Electronic Journal of Biotechnology ISSN: 0717-3458 Vol. 12 No. 3, Issue of July 15, 2009
© 2009 by Pontificia Universidad Católica de Valparaíso -- Chile Received September 3, 2008 / Accepted March 30, 2009
DOI: 10.2225/vol12-issue3-fulltext-8

Micro-scale surface-patterning influences biofilm formation

Guimel M. Kappell
Department of Biology
The University of Texas at Arlington
Arlington Texas, 76019, USA

James P. Grover
Department of Biology
The University of Texas at Arlington
Arlington Texas, 76019, USA 

Thomas H. Chrzanowski*
Department of Biology
The University of Texas at Arlington
PO Box 19498, Arlington Texas, 76019, USA
Tel: 817 272 2404
Fax: 817 272 2855

*Corresponding author

Keywords: indwelling medical devices, infections, surface attachment.

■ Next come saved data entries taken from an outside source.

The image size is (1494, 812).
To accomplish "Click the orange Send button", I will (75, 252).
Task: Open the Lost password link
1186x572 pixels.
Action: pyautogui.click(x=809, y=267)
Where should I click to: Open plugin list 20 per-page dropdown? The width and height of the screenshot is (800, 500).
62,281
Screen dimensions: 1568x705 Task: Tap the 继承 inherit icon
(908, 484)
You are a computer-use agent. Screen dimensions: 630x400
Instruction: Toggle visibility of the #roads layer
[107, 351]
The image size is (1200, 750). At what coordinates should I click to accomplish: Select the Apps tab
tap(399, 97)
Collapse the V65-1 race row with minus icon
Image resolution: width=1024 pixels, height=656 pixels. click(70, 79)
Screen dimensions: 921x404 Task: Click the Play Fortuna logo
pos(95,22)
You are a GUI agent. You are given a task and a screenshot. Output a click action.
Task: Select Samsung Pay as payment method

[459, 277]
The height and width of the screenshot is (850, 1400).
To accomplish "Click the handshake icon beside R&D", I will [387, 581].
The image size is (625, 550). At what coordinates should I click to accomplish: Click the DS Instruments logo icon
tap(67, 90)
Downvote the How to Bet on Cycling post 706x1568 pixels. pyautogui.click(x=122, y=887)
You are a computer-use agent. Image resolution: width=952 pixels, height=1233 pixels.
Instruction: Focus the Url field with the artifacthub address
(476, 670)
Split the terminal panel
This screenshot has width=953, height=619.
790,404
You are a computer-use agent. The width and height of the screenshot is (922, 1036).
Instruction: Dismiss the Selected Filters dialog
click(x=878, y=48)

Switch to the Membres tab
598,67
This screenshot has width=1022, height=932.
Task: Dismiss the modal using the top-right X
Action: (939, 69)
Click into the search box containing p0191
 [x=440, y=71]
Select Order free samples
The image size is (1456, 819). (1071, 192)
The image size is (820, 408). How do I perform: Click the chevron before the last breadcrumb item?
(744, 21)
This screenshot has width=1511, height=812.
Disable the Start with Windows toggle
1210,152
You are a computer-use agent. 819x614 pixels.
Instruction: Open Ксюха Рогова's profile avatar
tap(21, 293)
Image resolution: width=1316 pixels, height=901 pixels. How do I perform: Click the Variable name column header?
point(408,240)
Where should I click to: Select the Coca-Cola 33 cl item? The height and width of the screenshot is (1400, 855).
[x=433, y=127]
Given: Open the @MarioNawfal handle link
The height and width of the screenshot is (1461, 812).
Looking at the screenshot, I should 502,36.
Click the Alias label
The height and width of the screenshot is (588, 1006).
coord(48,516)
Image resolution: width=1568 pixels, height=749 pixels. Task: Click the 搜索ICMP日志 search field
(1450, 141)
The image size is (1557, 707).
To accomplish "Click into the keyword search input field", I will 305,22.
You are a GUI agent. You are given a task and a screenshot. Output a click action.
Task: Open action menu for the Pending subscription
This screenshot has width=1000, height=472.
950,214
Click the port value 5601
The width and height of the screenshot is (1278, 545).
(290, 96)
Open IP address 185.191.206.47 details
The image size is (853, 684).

EPS: extra-polymeric substances
SiE: silicone elastomer
TSB: tryptic soy broth

Abstract   Full Text

The formation of biofilms on indwelling/implanted medical devices is a common problem. One of the approaches used to prevent biofilm formation on medical devices is to inhibit bacterial attachment by modification of the synthetic polymers used to fabricate the device. In this work, we assessed how micro-scale features (patterns) imprinted onto the surface of silicone elastomer similar to that used for medical applications influenced biofilm formation by Staphylococcus aureus, Staphylococcus epidermidis, and Pseudomonas aeruginosa. Patterns were transferred from a multi-patterned oxidized silicon-wafer master-template to silicone elastomer. Features consisted of bars, squares, and circles each extending 0.51 µm above the surface. Feature sizes ranged between 1.78 and 22.25 µm. Distances separating features ranged between 0.26 and 17.35 µm. Bacterial biofilm formation on discs cut from imprinted silicone elastomer was assessed by direct microscopic observation and quantified as the surface area covered by biofilm. Unpatterned silicone elastomer served as a control. Several of the micro-scale patterns imprinted into the silicone elastomer significantly reduced biofilm formation by each bacterium and interrupted biofilm continuity. Although there were differences in detail among strains, bacteria tended to attach in the area between features more than to the surface of the feature itself.